__WORK INSTRUCTIONS__:
(a) Which writers does the father in the Walden Pond passage below often quote?
(b) In the Walden Pond passage below, what was the first book the father gave the author?

__PASSAGE__:
I recently took a trip to Walden Pond, in Concord, Mass., with my friend Gregg. It wasn’t part of the plan to stop there, but we didn’t exactly have a plan. We saw the sign and turned in.
My father had been a lifelong subscriber of the Transcendentalist movement and often quoted the likes of Emerson, Thoreau and Whitman. My dad was an artist who preferred to live simply. And he resented having to live in a world of social injustice.
Whitman’s Leaves of Grass was the first book my dad ever gave to me. As a young girl, I would carry it with me everywhere. I would take it to the woods and find a comfortable hiding place so I could read in peace. To me, the pages were simply magical. Every time I opened it, my surroundings were transformed into a fairytale scape.
It doesn’t matter what age you are, when you hear the truth, your soul recognizes it.
“For every atom belonging to me as good belongs to you.”— Walt Whitman, Song of Myself, Leaves of Grass
As Gregg and I walked toward the pond, I felt myself becoming a bit defensive.

__DATA EXCERPT__:
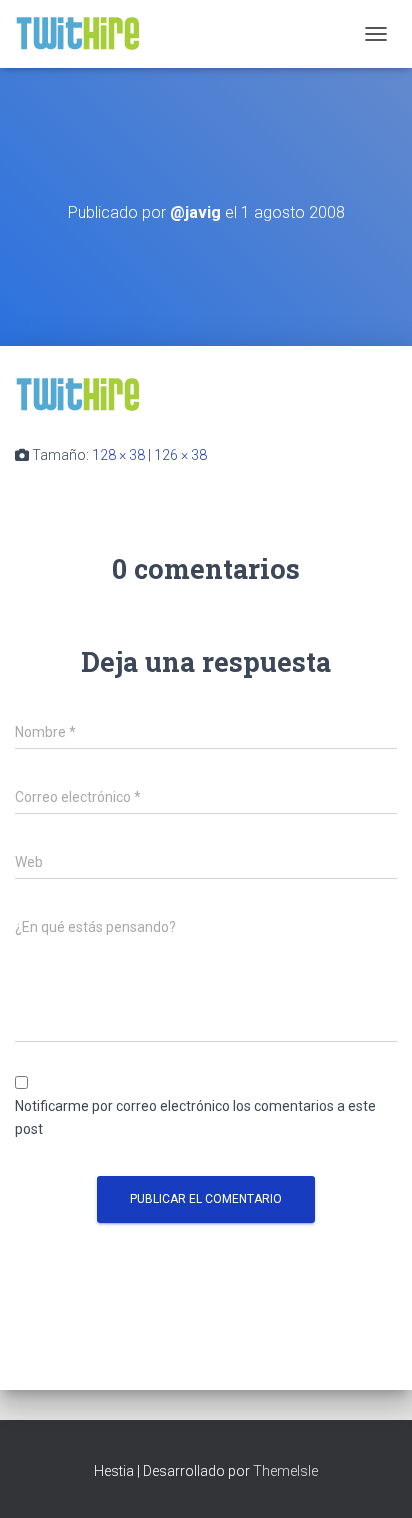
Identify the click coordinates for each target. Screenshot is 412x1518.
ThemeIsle (285, 1471)
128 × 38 (118, 455)
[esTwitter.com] (85, 34)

__PER-TASK ANSWERS__:
(a) Emerson, Thoreau and Whitman

(b) Whitman's Leaves of Grass